Friday, July 12, 2013

From Motorist to Commuter: 3 Conditions to Convert Me to Use Public Transportation

MMDA recently proposed a new car coding scheme that would increase the car ban from once to twice a week. No wonder Dan Brown saw Manila as the gate to hell, despite its being purportedly Catholic (but that's another story). As expected, motorists protested this and cursed MMDA.

I actually like to take public transit. But in Manila, I hate taking the bus and train. Buses stop everywhere and it takes forever for me to get to Point B. Taking the train is also hell, especially at rush hour in MRT. Some stations have no proper ventilation and there are no schedules that would help me plan my commute. I am sure this is why motorists would rather pay high fuel prices, risk the hypertensive-inducing stress of driving, and incur expensive maintenance fees for owning cars, than take the bus or train.

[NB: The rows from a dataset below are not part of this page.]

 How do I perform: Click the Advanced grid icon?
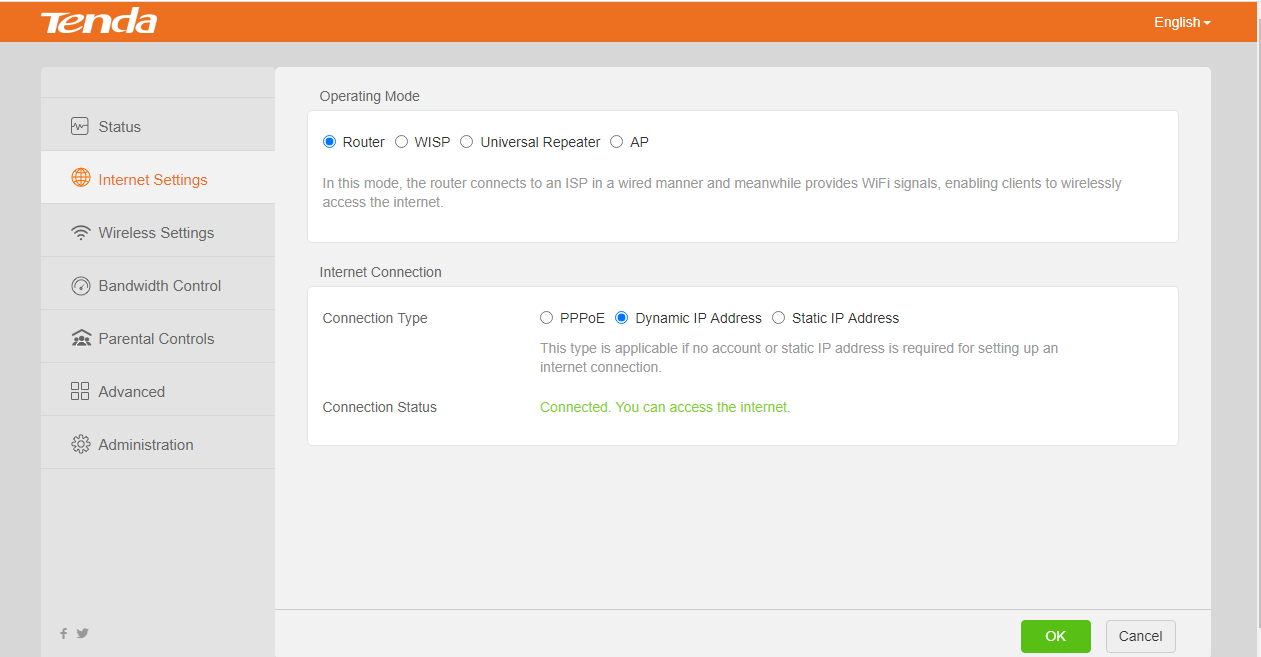pos(81,392)
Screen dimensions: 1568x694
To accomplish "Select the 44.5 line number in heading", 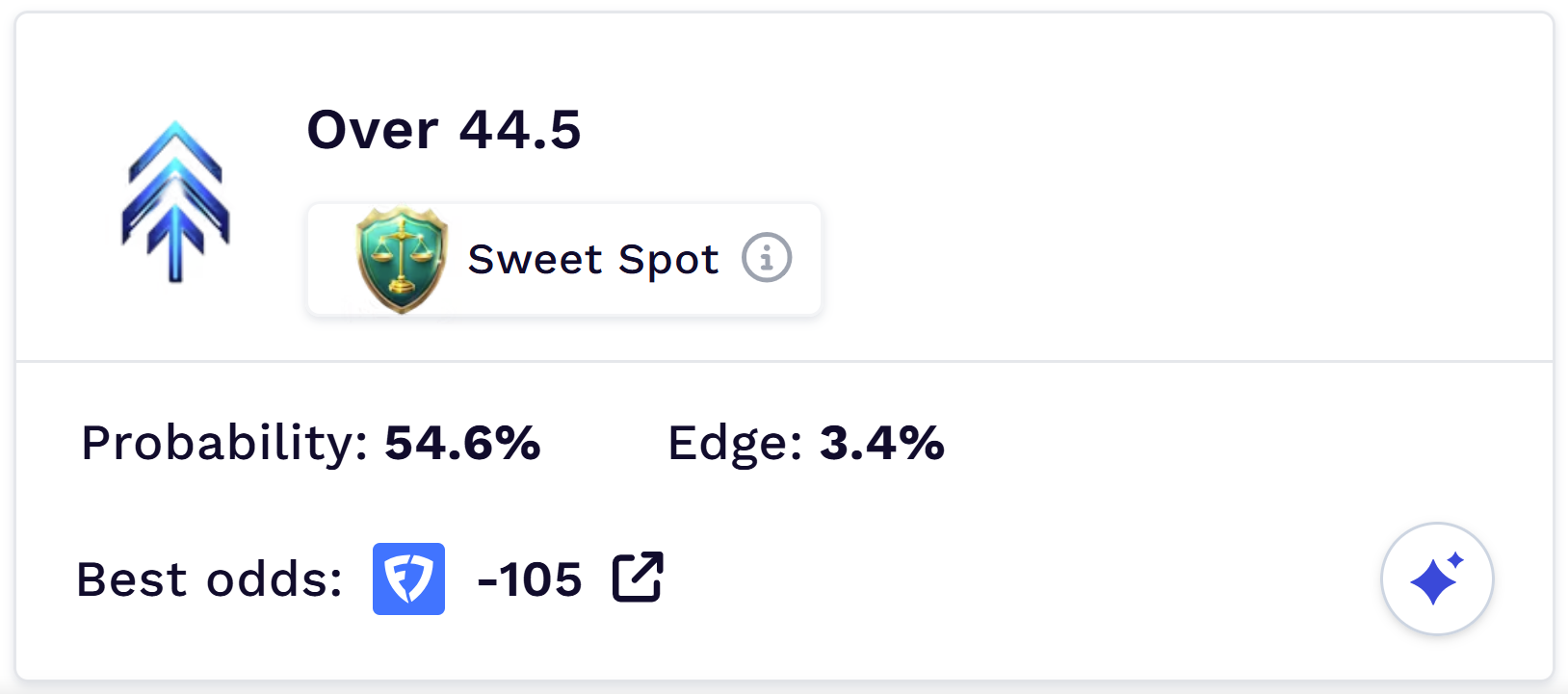I will [x=520, y=130].
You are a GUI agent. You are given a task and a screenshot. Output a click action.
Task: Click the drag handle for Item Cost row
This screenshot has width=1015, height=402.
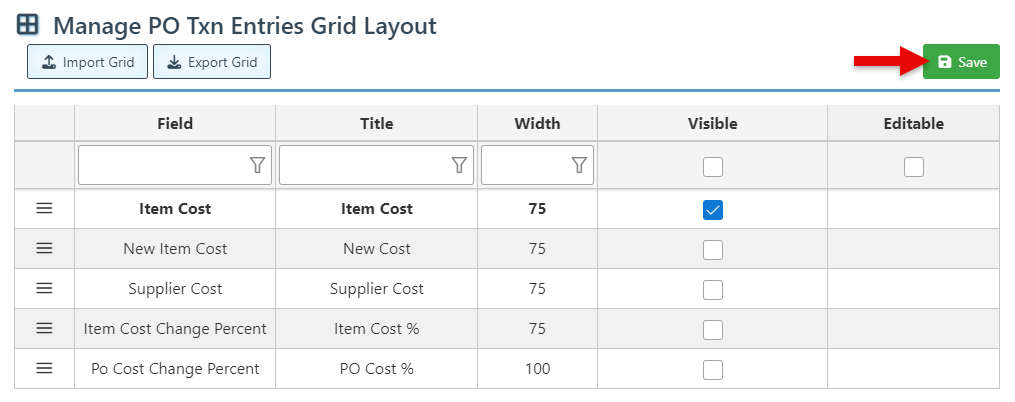(x=44, y=209)
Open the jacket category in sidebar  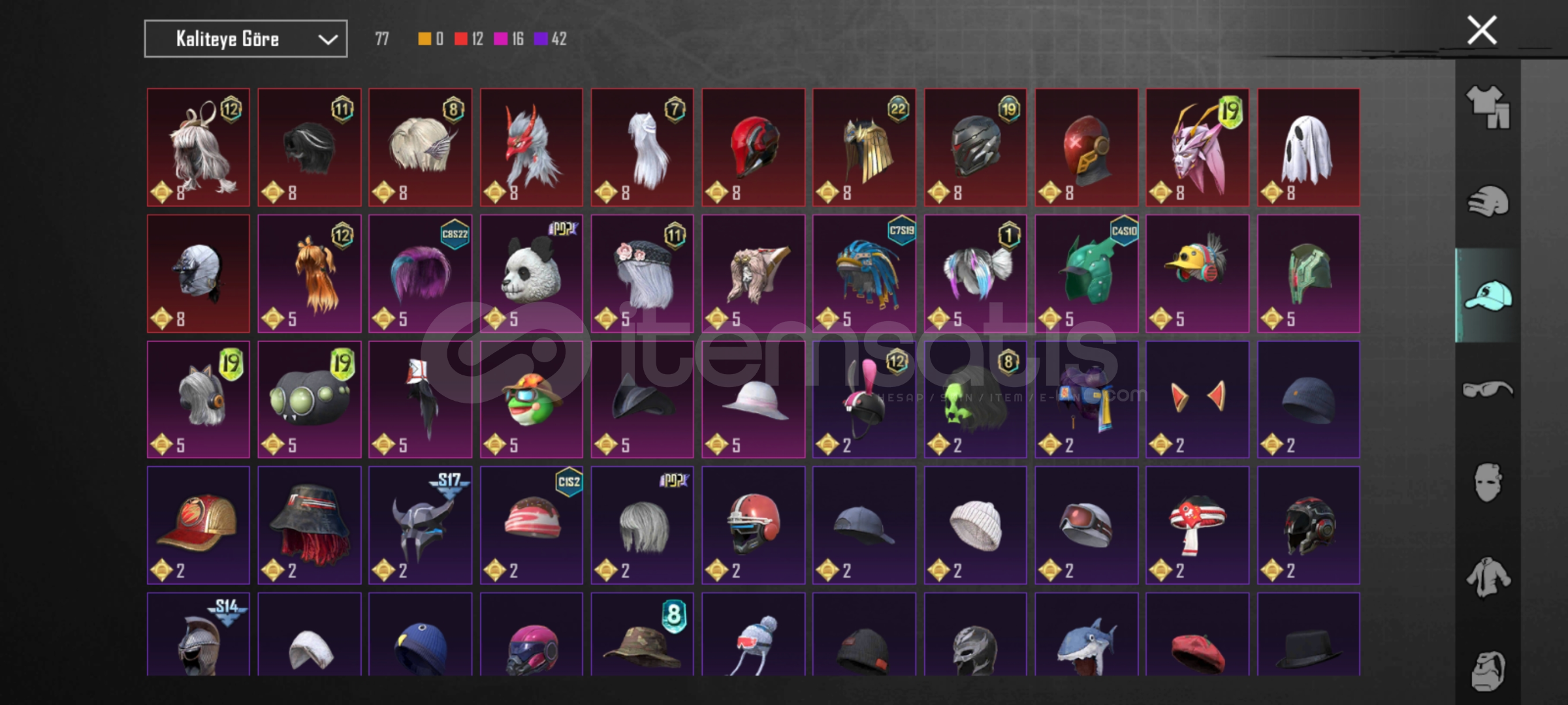1488,577
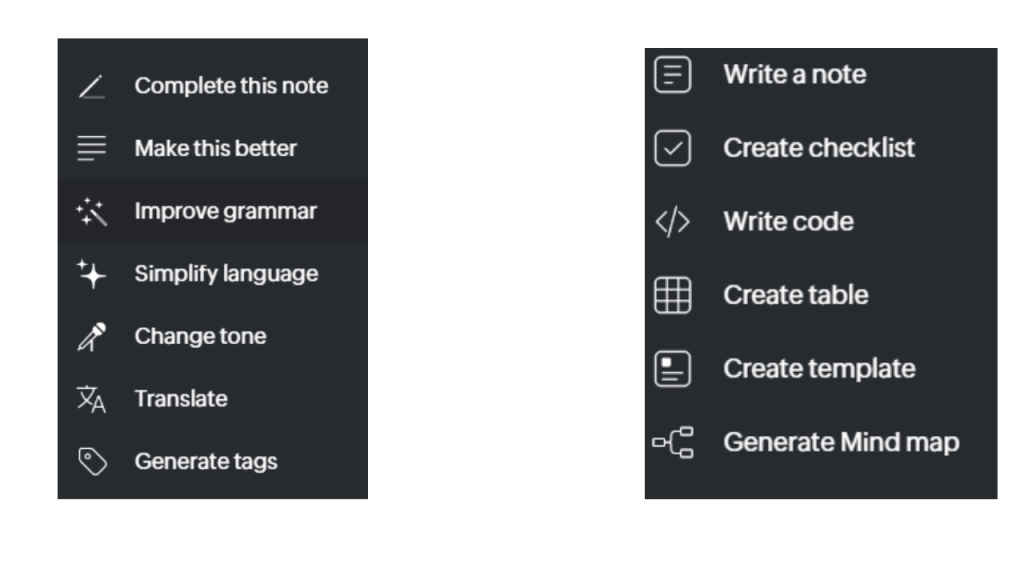Click the pencil icon beside Complete this note
The width and height of the screenshot is (1024, 576).
point(92,87)
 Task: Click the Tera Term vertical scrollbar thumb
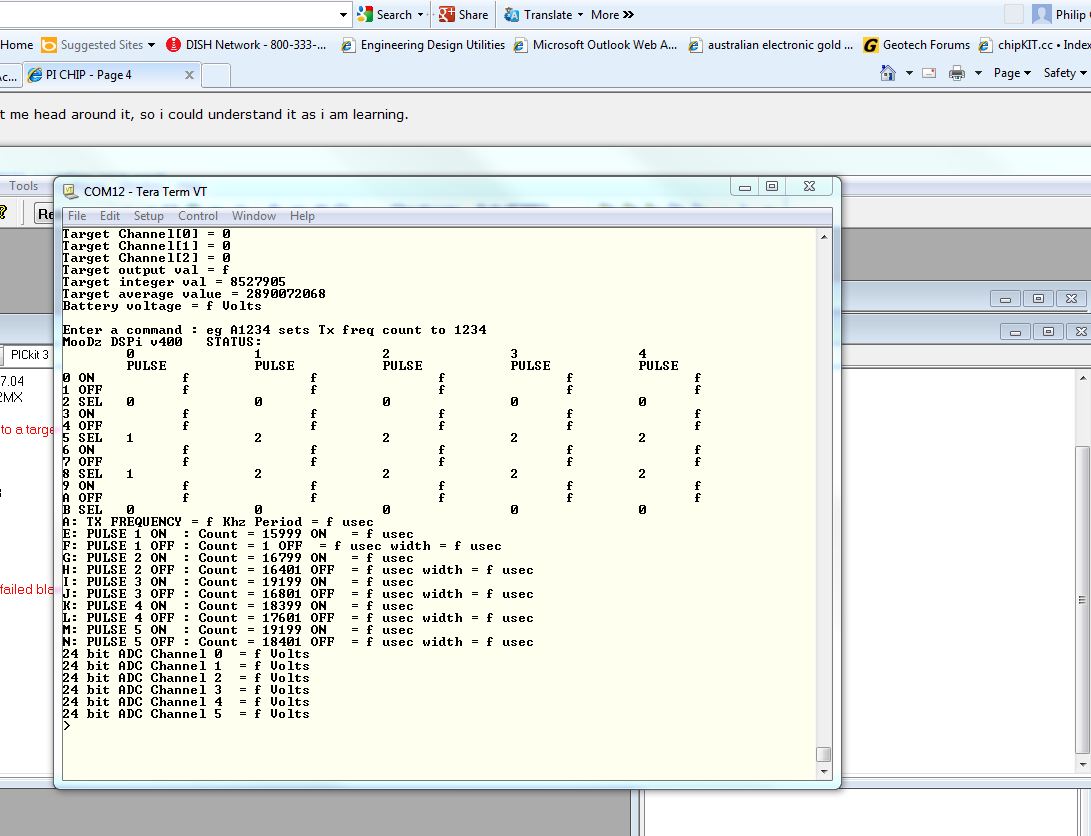click(823, 754)
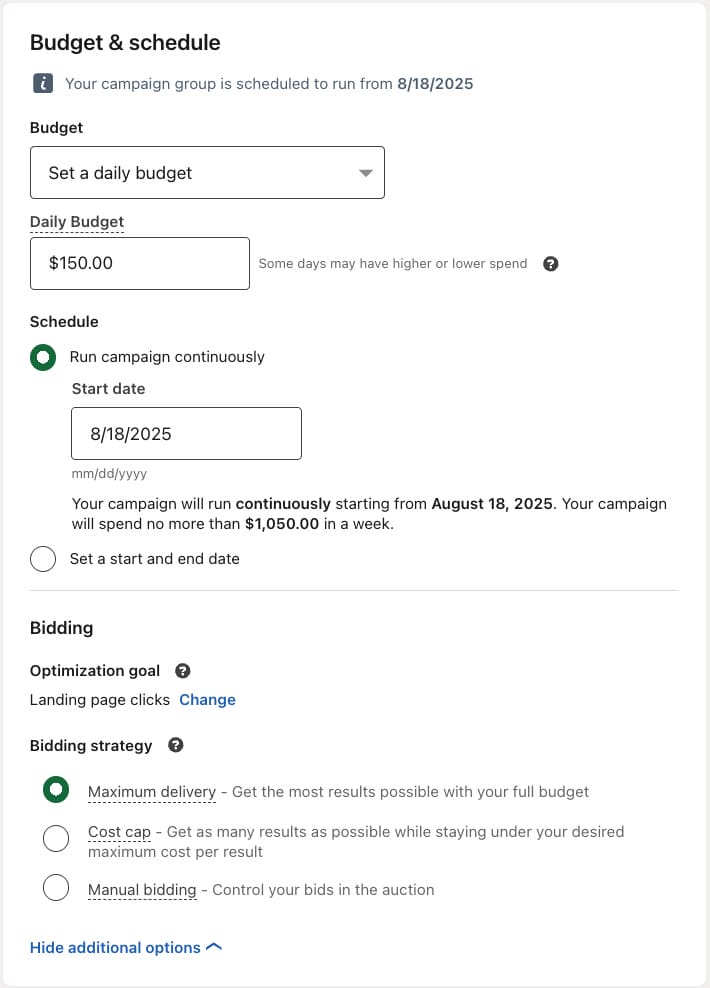Click the Optimization goal help icon
Image resolution: width=710 pixels, height=988 pixels.
[x=183, y=671]
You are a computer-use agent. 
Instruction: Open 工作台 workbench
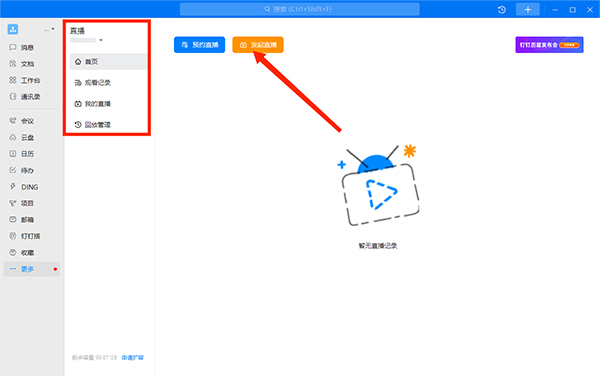(24, 80)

I think that people like me would be willing to cooperate with MMDA, so long as commuting becomes painless in Manila. And for that, we need these systems-based solutions to be in place.

First, improve the bus transit system. Rid the streets of illegal buses. Revoke licenses of  notorious violators (including those who do not give monthly salaries to drivers and conductors). Enforce schedules and routes. Implement a bus rapid transit (BRT) system which would include making the stations comfortable and able to big enough to accommodate the volume of passengers.

Second, improve the light rail system. Decommission the small carriages of MRT and replace them with large cars that could take on the volume of passengers at EDSA. Connect MRT to the LRT line. Implement the single ticketing system among the three lines and also with buses.

Third, improve the security in the mass transit systems. Self explanatory.

Sort these things out and you will convert me and others like me. I enjoy commuting actually. Trains and bus schedules are the first thing I study when I am in a new city. I am easy to convert. So MMDA, instead of looking only at the symptoms, for once, deal with the root causes of why we favor motoring over commuting.